There are a lot of things people don't take into account. Taxes, labor, administrative overhead, license fees and royalties. Many people seem to believe that the developer gets every dime of that $60. They first pay taxes, 20% or more. Then the $10 royalty to the platform maker. That's over twenty dollars there. Fees for middleware, disc cost, packaging, electricity for months of the development process, rent. Pressing master disc, then duplication. Transportation to retail. Publisher fees(Some of this stuff comes under publisher cost). And don't forget advertising and retail mark-up.
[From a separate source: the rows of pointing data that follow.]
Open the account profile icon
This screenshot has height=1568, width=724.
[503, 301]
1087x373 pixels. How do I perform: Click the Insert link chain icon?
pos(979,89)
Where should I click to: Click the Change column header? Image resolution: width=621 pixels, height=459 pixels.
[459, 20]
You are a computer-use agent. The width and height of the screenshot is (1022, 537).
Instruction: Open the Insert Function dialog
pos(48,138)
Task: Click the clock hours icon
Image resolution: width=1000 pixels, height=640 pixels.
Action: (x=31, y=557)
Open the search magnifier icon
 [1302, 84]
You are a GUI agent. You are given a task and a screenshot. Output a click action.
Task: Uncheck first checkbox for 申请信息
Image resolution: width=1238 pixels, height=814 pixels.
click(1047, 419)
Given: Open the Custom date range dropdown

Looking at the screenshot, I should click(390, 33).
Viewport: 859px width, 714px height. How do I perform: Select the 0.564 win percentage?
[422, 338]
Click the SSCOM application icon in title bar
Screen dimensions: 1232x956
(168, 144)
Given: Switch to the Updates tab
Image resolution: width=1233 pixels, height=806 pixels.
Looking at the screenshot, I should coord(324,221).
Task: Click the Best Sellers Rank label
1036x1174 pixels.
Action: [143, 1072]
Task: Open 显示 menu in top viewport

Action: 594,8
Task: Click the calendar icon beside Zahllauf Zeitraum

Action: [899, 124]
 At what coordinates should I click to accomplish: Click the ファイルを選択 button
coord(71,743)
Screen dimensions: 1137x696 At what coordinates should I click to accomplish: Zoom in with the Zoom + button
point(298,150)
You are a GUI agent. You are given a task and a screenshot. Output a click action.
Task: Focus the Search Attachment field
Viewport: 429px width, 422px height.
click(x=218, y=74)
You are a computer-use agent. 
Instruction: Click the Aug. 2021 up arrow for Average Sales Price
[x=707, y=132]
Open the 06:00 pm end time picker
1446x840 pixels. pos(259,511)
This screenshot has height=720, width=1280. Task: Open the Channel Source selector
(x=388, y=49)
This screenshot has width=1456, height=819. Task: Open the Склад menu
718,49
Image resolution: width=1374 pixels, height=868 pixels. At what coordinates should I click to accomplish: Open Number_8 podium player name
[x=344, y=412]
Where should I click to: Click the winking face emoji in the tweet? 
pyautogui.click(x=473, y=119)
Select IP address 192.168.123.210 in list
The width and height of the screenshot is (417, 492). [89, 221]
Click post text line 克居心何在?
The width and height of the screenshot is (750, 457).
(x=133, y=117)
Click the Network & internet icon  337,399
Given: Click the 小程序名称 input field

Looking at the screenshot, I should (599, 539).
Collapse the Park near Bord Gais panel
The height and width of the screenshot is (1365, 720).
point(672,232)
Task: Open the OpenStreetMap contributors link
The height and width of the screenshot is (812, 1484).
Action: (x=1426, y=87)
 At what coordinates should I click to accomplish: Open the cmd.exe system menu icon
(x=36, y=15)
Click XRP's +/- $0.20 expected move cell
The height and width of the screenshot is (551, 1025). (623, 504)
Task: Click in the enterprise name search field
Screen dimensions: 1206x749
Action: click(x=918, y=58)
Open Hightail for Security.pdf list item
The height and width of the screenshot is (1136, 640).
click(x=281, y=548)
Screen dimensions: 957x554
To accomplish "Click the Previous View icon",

A game that cost forty million to make may sell a million copies. Okay, they sold 60 million worth. Now subtract all of those things. You immediately lose more than twenty million to taxes and the royalty to the platform holder. Everything else is a loss. Also remember a lot of games used to launch with gift cards or rebates toward a future game. All of that hurts too. Which is why you rarely see that anymore.

Digital sales will make a difference. That is very true. That is why there has been a push toward that. As well as a lot of resistance to it. And you must have missed all of the developers that have moved to mobile gaming or have closed period. It's why we live in the world of the annual series. The people have spoken and they have made it clear they want more of the same. If it ain't broke, don't fix it. I would rather pay a little more and get better quality and new mechanics. If someone would really try something new.

BluP4478d ago

I'm not sure I agree about those fees (the amount, not whether they exist) as I'm not familiar enough with the industry.

I doubt that we're getting sequels because that's what people want. We're getting sequels because

A) They're generally cheaper to make, as you already have an engine (if it's in-house), story/canon, characters, world, assets that can be reused, etc

B) There's less risk involved in making a sequel because it's almost guaranteed to sell as long as it's predecessor sold well. And because it's already cheaper (usually) to make than a brand new IP, it makes it even less risk. That's why we have games like Lightning Returns.

Just my opinion, thanks for an actual civil discussion btw.